Wednesday, February 22, 2012


well, resetting william's internal clock to GMT +1 this morning didn't really work, but tonight it's 10 and he's almost asleep. i think it's just going to happen one hour at a time. and that's fine.

we learned today that our shipment is delayed a few days and that we don't need to go to copenhagen for it because apparently it has already cleared customs. i don't really understand how all of this works, but i think it will make our lives easier not to have to make our way to some dock somewhere in copenhagen and do whatever paperwork we'd need to do to release our things. which isn't to say we won't still go to copenhagen, hopefully sometime soon. greg, fairly officially, has no more unofficial days of work until his first official day of work (next thursday), so we may try to plan a little trip sometime between now and then. just walking to the train station is a small journey in itself. maybe we will have a burley by then, but i don't know what we'd do with it-- could we take it on the train? we are slated to borrow a burley (and a high chair) from a friend of the woman whose home we're renting. that friend is away for the week as this is a/the "winter holiday", so until we can get in touch with her, and until our bikes arrive, we are getting much exercise carrying the guys around.

this afternoon, greg put henry in the ergo and they and william walked to the bicycle store, which is next to the grocery store not far from our house. this was a surprise for william. he'd been riding a neighbor's bicycle back at home, so we figured we'd get him a new bicycle once we got here. so today, they walked over while i got the house cleaned up. the guys at the bike shop showed william a gray bike and then a white bike of the same model. he wanted, and got, the white one. he calls it a racing bike. he also got a new helmet so that henry can use his old one on burley bike rides.

so here it is-- possibly the world's fanciest kid's bike ever:

i'm hoping this bike gets a lot of use. it was a bit of an investment. henry seems ready though. unfortunately this bike puts william at a different angle than he's used to and so he needs to learn how to ride it. greg pretty much had a hand on it the entire trip back home. also, ever since william had a huge wipe-out going down a big dirt hill this summer he's been a lot more timid on a bike. that may have been my fault for letting a three year old ride a two-wheeler down the side of a large hill, but at the time i thought, 'if he falls, he'll see that it's not that big of a deal-- you fall off your bike and you get back on, and then he'll never be scared to fall.' (and he did make it down once with no wipe-out.) but, it seemed to have taught him just the opposite. crud. hopefully that memory will start to fade and he'll be a fearless (yet careful) rider once more, and he will learn how to position his body on this new bike.

in other news, it was chili and cornbread tonight. i wonder if we were the only people in denmark making cornbread tonight. or, the only americans making cornbread with rye flour.

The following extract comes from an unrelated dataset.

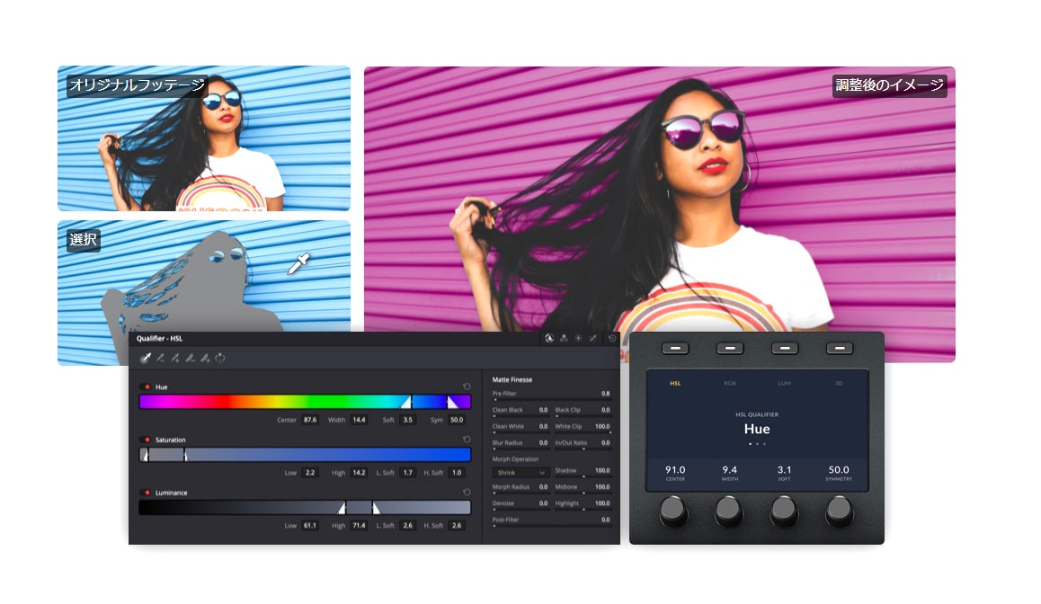This screenshot has height=604, width=1041.
Task: Select the feather subtract tool
Action: tap(191, 358)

it sounds like rye is incredibly popular here and it was cheaper than wheat. so, we've had rye pancakes and now rye (and cornmeal) cornbread. aside from the color, i could detect no difference in the taste, and you can see that we enjoyed it well enough:

well, 10:45. time for bed. goodnight.

Tuesday, February 21, 2012


today (tuesday), greg had his 2nd unofficial half-day of work. william was up before 11 a.m., just as henry was going down for his morning nap. so before william woke up and henry went down, henry and i had some familiar time to ourselves in the morning. we listened to danish radio for awhile until i felt good enough about our danish immersion for the day and switched over to the computer for some BBC. i have been streaming wisconsin public radio and in the morning here, which is overnight in wisconsin, it's the BBC, which has always given me a sort of lonely feeling up until this week, because whenever i've heard it previously it's meant that i'm up when i should be asleep. the middle-of-the-night darkness with the lone british voice coming over the radio has been just too despairing. but now, hearing it for the last couple of days in the morning, i'm really enjoying it (especially "outlook"). i also thought i would feel sort of lonesome knowing that everyone i know is asleep while i'm starting the day, but that knowledge has been fun these past few days. it's like i've got a jumpstart on everyone! and, because we have no phone right now, and knowing that the danes would probably be the last people on earth to knock on my door for any reason, it's like this wonderful down time. i have responsibilities of course to william and henry, but... until we become a mite more integrated in this new land, no one is really expecting anything of me in the morning. it's freeing! i sometimes pick out the sound of my cell phone vibrating from other white noise in the house and glance around at it for a split second before remembering that no one is calling me. i'm sure i'll be weeping over that fact in next week's post, but this week, it is so very nice. which is not to say you shouldn't skype us after you wake up and i've had my little morning reprieve. we like to skype and i am not a total hermit.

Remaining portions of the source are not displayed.